Манефа
Шрифт:
А с другой стороны, разве это не благодать: когда ты хоть на немного от страха освобождаешься? Хоть на немного?
ЛЕБЕДИНОЕ ОЗЕРО
— У вас, мирских, зачастую бытует очень упрощённое видение монашества. Вы на нас смотрите, вроде как на уже ангелов или же неких мертвецов. И поведения от нас ждёте соответствующего. — Отец Мемнон ходил по келье слегка сутулясь, низкий, выбеленный прямо по бетону потолок не позволял ему развернуться во весь его немалый рост. На самодельном дощатом столике около ещё шипящего электрического чайника появилась тарелка с сухариками, баночка с кусковым сахаром и две эмалированные кружки. Я рассматривал стены сплошь закрытые книгами, тесно стоящими на таких же самодельных толстенных полках. Это была сыроватая, без окон, проходная комната, приспособленная для приёмов посетителей. За спиной хозяина темнела плотно закрытая дверь, за которою никто и никогда из чужих не входил.

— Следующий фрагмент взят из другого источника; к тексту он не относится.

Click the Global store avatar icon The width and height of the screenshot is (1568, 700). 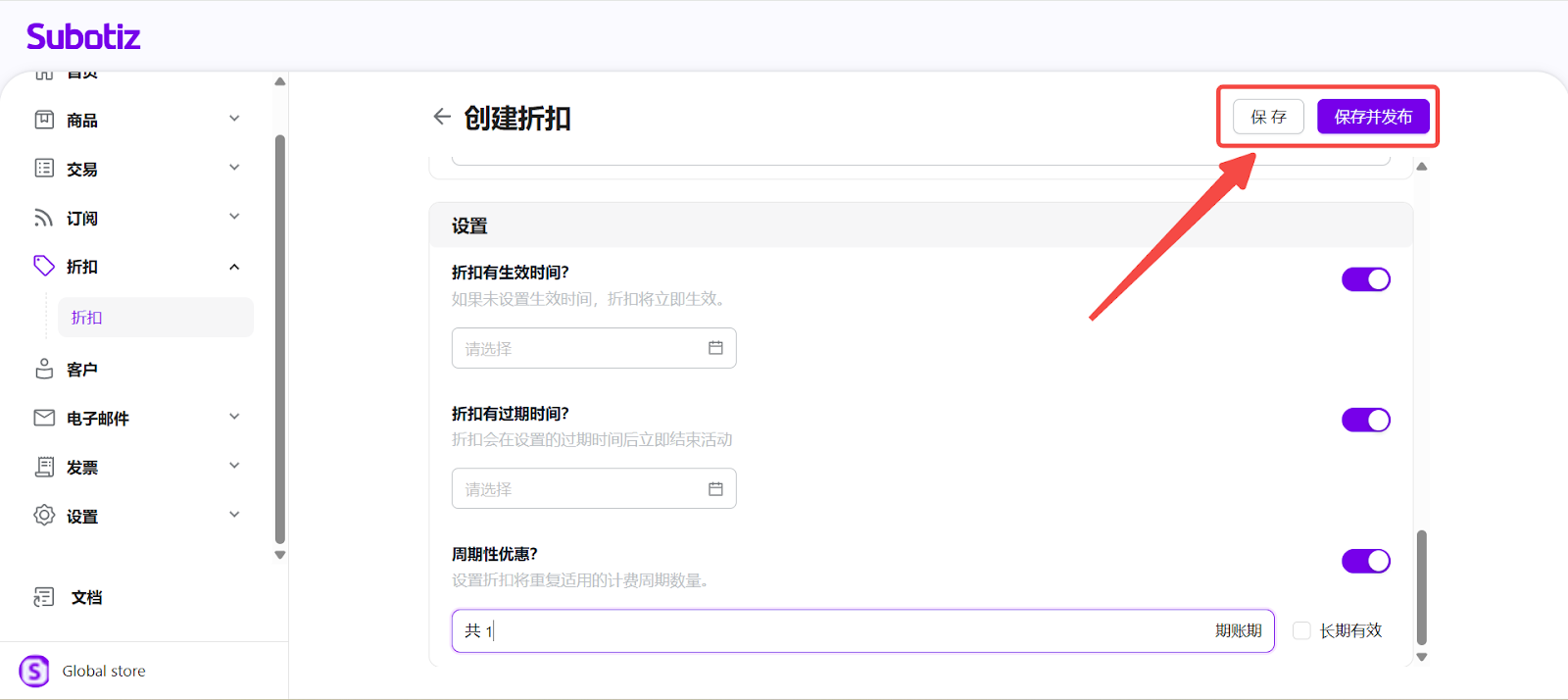point(34,672)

— Ну, чем Бог благословил! — отец Мемнон нараспев прочитал молитовку, широко и тщательно перекрестил стол. Мы сели напротив друг друга.
— А, между прочим, мы, монахи, всё равно ещё люди. Земные, в чём-то грешные, в чём-то нераскаянные. И сердце прихватывает, и поясницу ломит. Хотя и несём свои обеты, постимся, стараемся молиться побольше вас, мирян, но чтобы вот
Монахами, в отличии от солдат, не становятся, а рождаются. Кто-то с юных лет сразу клобук себе ищет, а кто-то может перед тем и жениться, и детей завести. Но это всё равно до поры, до времени. Просто рано или поздно к человеку приходит осознание — кто ты, и всё. Всё. И не по принуждению мира, — вот мол, как меня все обидели, а я в ответ уйду в монастырь! Это глупости. Такие, как к нам приходят, так и уходят, надолго не задерживаются. Наоборот, сюда на постриг идут в жажде любви. Но только не земной, не временной, не ограниченной чьей-либо личностью или идеей, а самой большой, идеальной. Не человечьей, а Божией. Ибо иной любовью такой человек не насытится, не упьётся. Но, конечно же, не просто в себе своё предназначение открыть. Тем более после всех коммунистических экспериментов, когда такой разлад не только в обществе, а и в самом человеке произведён. Сердце зовёт, тянет, а голова не понимает, что-то своё фантазирует. Вернее — не своё, а "как у всех". Это естественно, так как тоже ведь рождаешься как все: с двумя ногами, с двумя ушами, без особых внешних признаков. Только с особой внутренней тоской, неуютностью сердечной. Словно родился и сразу что-то потерял, что-то тебе обязательно нужно бы найти. И рано или поздно понимаешь, что искомого тобой на Земле нет. Всё вокруг временно и как чужая одежда. Тогда и воздымаешь взор горнему. А там начертано: "Бог есть любовь". Вот как! Вот где твой упоительный источник. Отсюда и молитва, и радостное утоление сердца в обретаемом богообщении, и постриг. И только отсюда отрицание всего, что этому богообщению мешает: семья, имущество, то же творчество. А мир видит только аскезу, и не понимает её смысла, придумывает всякие сказочки. Про ангелов и мертвецов.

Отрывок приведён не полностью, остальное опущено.